PingAccess

Kong API Gateway Integration

Ping Identity provides a Kong Gateway integration that enables the use of PingAccess and other Ping Identity products for policy decisions.

Integration with Kong Gateway allows PingAccess to handle the complexities of the OAuth and OpenID Connect (OIDC) protocols, making it easier to manage access control in your API. Instead of making access control configurations repeatedly, install and configure the Kong plugin once and manage your access control rules in PingAccess.

The following diagram explains how traffic flows through Kong Gateway and PingAccess.

Workflow diagram illustrating the API flow process from the HTTP client inbound request to the API gateway through the API gateway outbound response to the HTTP client.
  1. The HTTP client sends an inbound request to the API gateway.

  2. The API gateway sends a sideband request to PingAccess.

  3. PingAccess evaluates the request and sends a response to the API gateway.

  4. The API gateway analyzes the response from PingAccess to determine whether the request should be forwarded to the API and, if so, whether any modifications should be made to the request.

    If the request is denied, PingAccess includes directives to influence how the API gateway responds to the HTTP Client.

  5. The API sends an outbound response to the API gateway.

  6. The API gateway passes the response to PingAccess for processing.

  7. PingAccess sends a response to the API gateway.

  8. The API gateway processes the response from PingAccess.

    If modifications should be made, the response to the HTTP client includes directives for modifying the response.

Review the following usage considerations before setting up the Kong plugin:

Mutual TLS (mTLS)

This plugin supports client certificate authentication using mTLS. However, this feature requires using the mtls-auth plugin (only available in the Enterprise edition of Kong) in conjunction with ping-auth. Learn more in the Kong mTLS-auth documentation.

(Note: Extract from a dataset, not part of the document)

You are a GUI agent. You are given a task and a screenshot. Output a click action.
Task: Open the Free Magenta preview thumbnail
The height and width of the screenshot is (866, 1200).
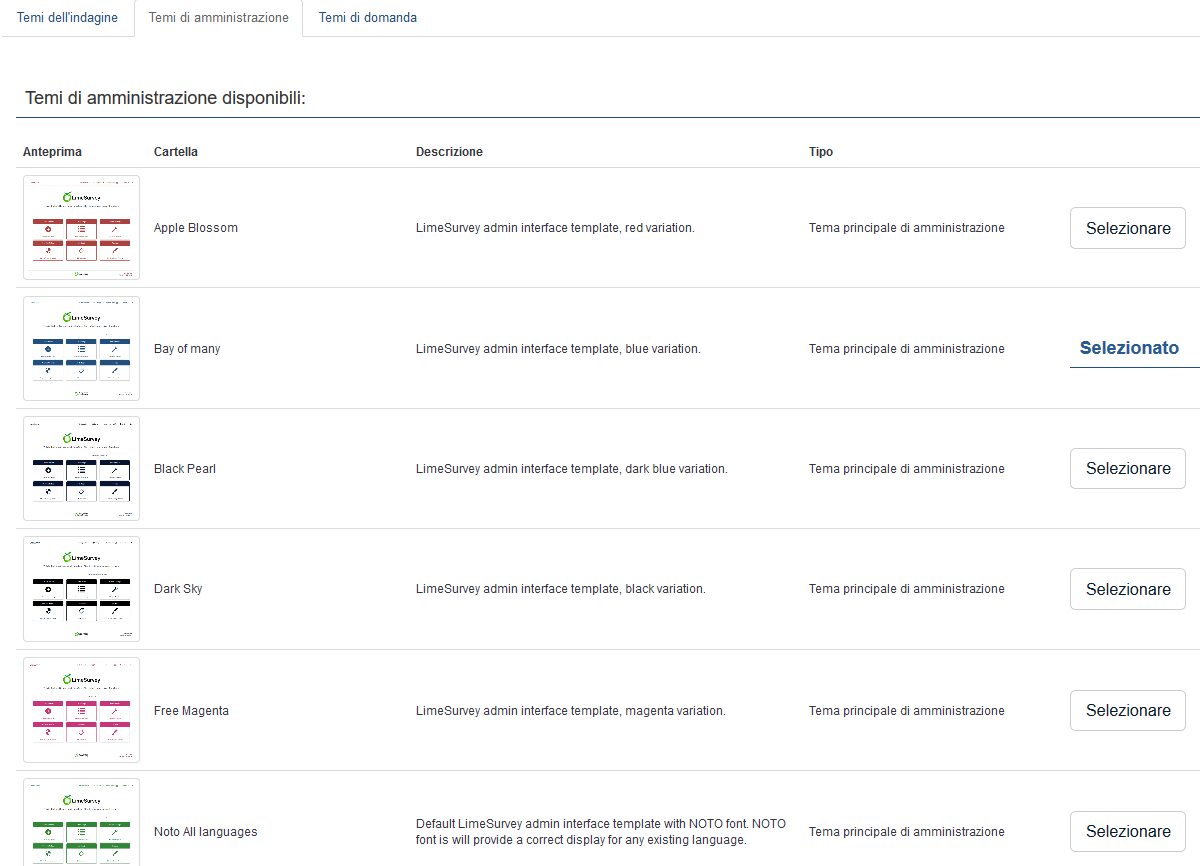pyautogui.click(x=81, y=710)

When configured, the mtls-auth plugin uses the mTLS process to retrieve the client certificate, which allows ping-auth to provide the certificate in the client_certificate field of the sideband requests.

Transfer-encoding

Because of an outstanding defect in Kong, ping-auth is unable to support the Transfer-Encoding header, regardless of the value.

Logging limit

Because of OpenResty’s log level limit, log messages are limited to 2048 bytes by default, which is less than the size of many requests and responses. Learn more in the OpenResty reference documentation.

HTTP/2

The Kong Gateway integration does not support HTTP/2.